### WHAT THE TASK REQUIRES
Rewrite the listing below so that every "callout number" becomes "marker number", with everything else left unchanged.

A block of data
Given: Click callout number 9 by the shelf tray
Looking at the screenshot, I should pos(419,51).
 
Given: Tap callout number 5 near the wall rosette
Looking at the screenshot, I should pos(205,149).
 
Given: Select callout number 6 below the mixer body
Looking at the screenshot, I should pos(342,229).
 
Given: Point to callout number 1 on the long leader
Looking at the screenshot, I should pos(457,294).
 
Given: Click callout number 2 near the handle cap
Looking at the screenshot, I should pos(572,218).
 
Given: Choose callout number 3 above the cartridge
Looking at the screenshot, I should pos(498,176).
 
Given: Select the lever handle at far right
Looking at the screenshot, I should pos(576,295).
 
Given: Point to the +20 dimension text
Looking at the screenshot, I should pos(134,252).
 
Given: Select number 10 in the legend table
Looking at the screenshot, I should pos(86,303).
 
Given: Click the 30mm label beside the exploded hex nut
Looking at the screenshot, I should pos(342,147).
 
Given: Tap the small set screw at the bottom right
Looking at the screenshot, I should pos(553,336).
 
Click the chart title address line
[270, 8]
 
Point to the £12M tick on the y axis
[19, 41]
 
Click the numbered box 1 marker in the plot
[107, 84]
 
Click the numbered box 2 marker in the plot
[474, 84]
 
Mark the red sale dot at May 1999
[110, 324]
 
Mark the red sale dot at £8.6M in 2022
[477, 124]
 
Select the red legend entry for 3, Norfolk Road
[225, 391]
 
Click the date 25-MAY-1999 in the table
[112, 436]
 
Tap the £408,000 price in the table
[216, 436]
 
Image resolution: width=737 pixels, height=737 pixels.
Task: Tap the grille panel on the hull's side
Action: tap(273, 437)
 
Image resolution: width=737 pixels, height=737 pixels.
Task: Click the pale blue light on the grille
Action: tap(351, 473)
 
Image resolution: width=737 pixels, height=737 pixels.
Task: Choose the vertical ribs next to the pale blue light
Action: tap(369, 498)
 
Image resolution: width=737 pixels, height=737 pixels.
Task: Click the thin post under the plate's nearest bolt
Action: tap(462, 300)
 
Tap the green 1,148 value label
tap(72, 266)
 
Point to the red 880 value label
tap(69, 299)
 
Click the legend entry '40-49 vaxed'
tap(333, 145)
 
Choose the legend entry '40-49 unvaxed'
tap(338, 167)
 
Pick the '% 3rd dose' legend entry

### RESPONSE
Given: Click marker number 9 by the shelf tray
Looking at the screenshot, I should pos(419,51).
 
Given: Tap marker number 5 near the wall rosette
Looking at the screenshot, I should pos(205,149).
 
Given: Select marker number 6 below the mixer body
Looking at the screenshot, I should pos(342,229).
 
Given: Point to marker number 1 on the long leader
Looking at the screenshot, I should pos(457,294).
 
Given: Click marker number 2 near the handle cap
Looking at the screenshot, I should pos(572,218).
 
Given: Choose marker number 3 above the cartridge
Looking at the screenshot, I should pos(498,176).
 
Given: Select the lever handle at far right
Looking at the screenshot, I should pos(576,295).
 
Given: Point to the +20 dimension text
Looking at the screenshot, I should pos(134,252).
 
Given: Select number 10 in the legend table
Looking at the screenshot, I should pos(86,303).
 
Given: Click the 30mm label beside the exploded hex nut
Looking at the screenshot, I should pos(342,147).
 
Given: Tap the small set screw at the bottom right
Looking at the screenshot, I should pos(553,336).
 
Click the chart title address line
[270, 8]
 
Point to the £12M tick on the y axis
[19, 41]
 
Click the numbered box 1 marker in the plot
[107, 84]
 
Click the numbered box 2 marker in the plot
[474, 84]
 
Mark the red sale dot at May 1999
[110, 324]
 
Mark the red sale dot at £8.6M in 2022
[477, 124]
 
Select the red legend entry for 3, Norfolk Road
[225, 391]
 
Click the date 25-MAY-1999 in the table
[112, 436]
 
Tap the £408,000 price in the table
[216, 436]
 
Image resolution: width=737 pixels, height=737 pixels.
Task: Tap the grille panel on the hull's side
Action: tap(273, 437)
 
Image resolution: width=737 pixels, height=737 pixels.
Task: Click the pale blue light on the grille
Action: tap(351, 473)
 
Image resolution: width=737 pixels, height=737 pixels.
Task: Choose the vertical ribs next to the pale blue light
Action: tap(369, 498)
 
Image resolution: width=737 pixels, height=737 pixels.
Task: Click the thin post under the plate's nearest bolt
Action: tap(462, 300)
 
Tap the green 1,148 value label
tap(72, 266)
 
Point to the red 880 value label
tap(69, 299)
 
Click the legend entry '40-49 vaxed'
tap(333, 145)
 
Choose the legend entry '40-49 unvaxed'
tap(338, 167)
 
Pick the '% 3rd dose' legend entry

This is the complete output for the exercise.